County revaluations 'ideal', state says
by Lou Marzeles
Gorge News Report
For the first time in decades, Klickitat County has achieved a 100 percent ratio in its real property revaluation-which puts an additional $30 million into county coffers.
"We have people who've been with the county since the '80s" said Klickitat County Assessor Van Vandenberg. "No one can remember when we last had a 100 percent ratio. The 100 percent ratio means we've hit the ideal level set by the state. Historically, the level has been too low."
The new revaluation, for 2010, was released Nov. 12 from the Washington Department of Revenue. It also shows a new assessment of public utility companies in the county, which, in conjunction with the 100 percent ratio, contributes to the dramatic county revenue increase.
"At one point, it was as low as 69 percent," said Victoria Allen, deputy county assessor.
The real property ratio reflects how assessment of fixed property (as opposed to personal, movable property) compares to actual sales values of properties. Assessment of property values ideally should exactly reflect- or be 100 percent of-actual sales values.

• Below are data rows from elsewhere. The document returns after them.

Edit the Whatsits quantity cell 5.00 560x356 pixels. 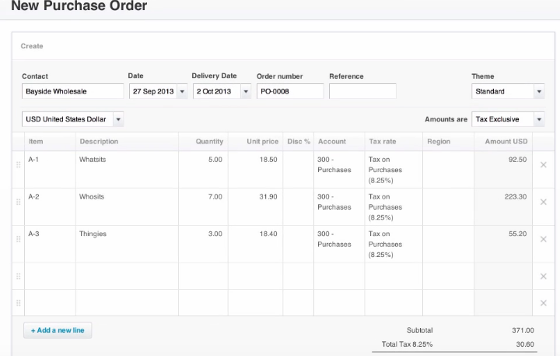[x=203, y=170]
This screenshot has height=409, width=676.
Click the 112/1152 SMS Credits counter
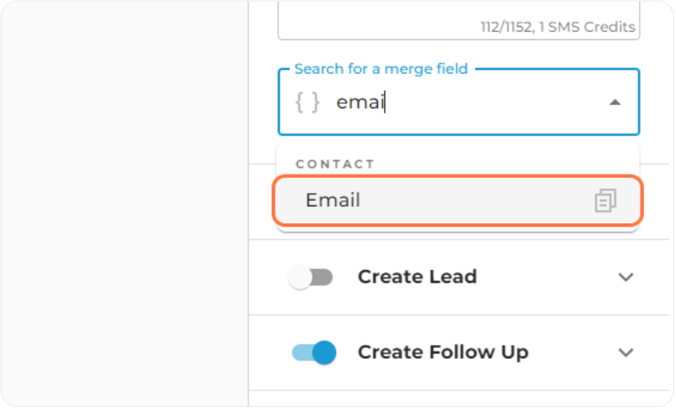tap(558, 27)
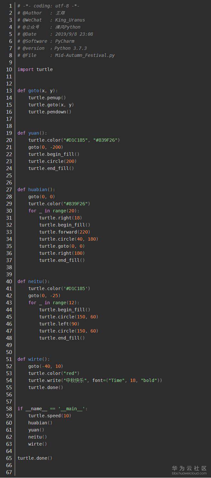The image size is (211, 478).
Task: Click the turtle.forward(220) call
Action: point(64,232)
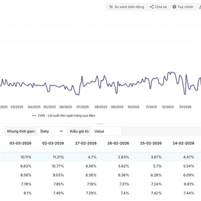Click the Daily dropdown chevron arrow

point(61,131)
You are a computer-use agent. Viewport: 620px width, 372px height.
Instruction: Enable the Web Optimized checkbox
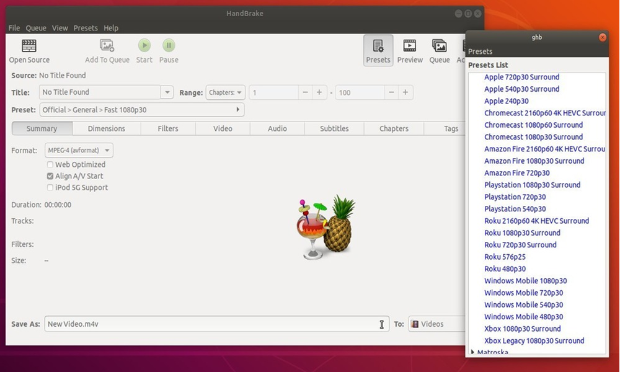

When the ratio is lower than actual sales values, Vandenberg says, property taxes go up.
"The assessed value of property isn't in line with actual sales values when that happens," he explained, "so taxes actually go up then."
When the ratio is low, taxes aren't reflecting actual sales values of property.
"When the ratio is at 100 percent, it means taxes go down, because then the assessed value is the same as the actual sales values," Vandenberg said.
The personal property ratio has been more than 100 percent for some time now.
"That's because Vicky (Allen) audits closely to the state," Vandenberg says.
According to Allen, the real property ratio has been growing steadily in recent years.
"Last year, it was 86.5 percent," Allen pointed out.
Deciding to go to annual assessments has helped Klickitat County, Vandenberg believes.
"Assessment offices in the state are required to go annually," Vandenberg recalls, "and I said, 'Why wait?'. So we were one of the first counties [to go to an annual schedule].
Real property values in Klickitat County are just starting to show a significant dip, according to Allen and Vandeberg. They noted that Washington and Oregon were the last states in the country to see a dip in real estate.
"Urban areas like Seattle did see sharp dips, but rural America really didn't see the same kind of thing. This county is just starting to dip," said Vandenberg.
"It plateaued," added Allen, "and it never climbed as high as some other areas, but the decline in the county is just starting."
After deciding not to seek another term as Assessor, Vandenberg is set to retire at the end of the year. He will be replaced by White Salmon's Denise (sic) Johnson [that should be Darlene], who beat Victoria Allen for the job in the Nov. 2 election.
"The office changes hands Jan 1 at 12:01 am, " Vandenberg said. "And there will be a lot of changes in the assessors' offices throughout the state. Eight assessors are retiring, three lost their elections, and one just quit. That's 12 out of 39, that's a big change."
Change will come also to Vandenberg's lifestyle.
"Most people only retire once," he said. "I plan to take it easy, do more fishing, play more."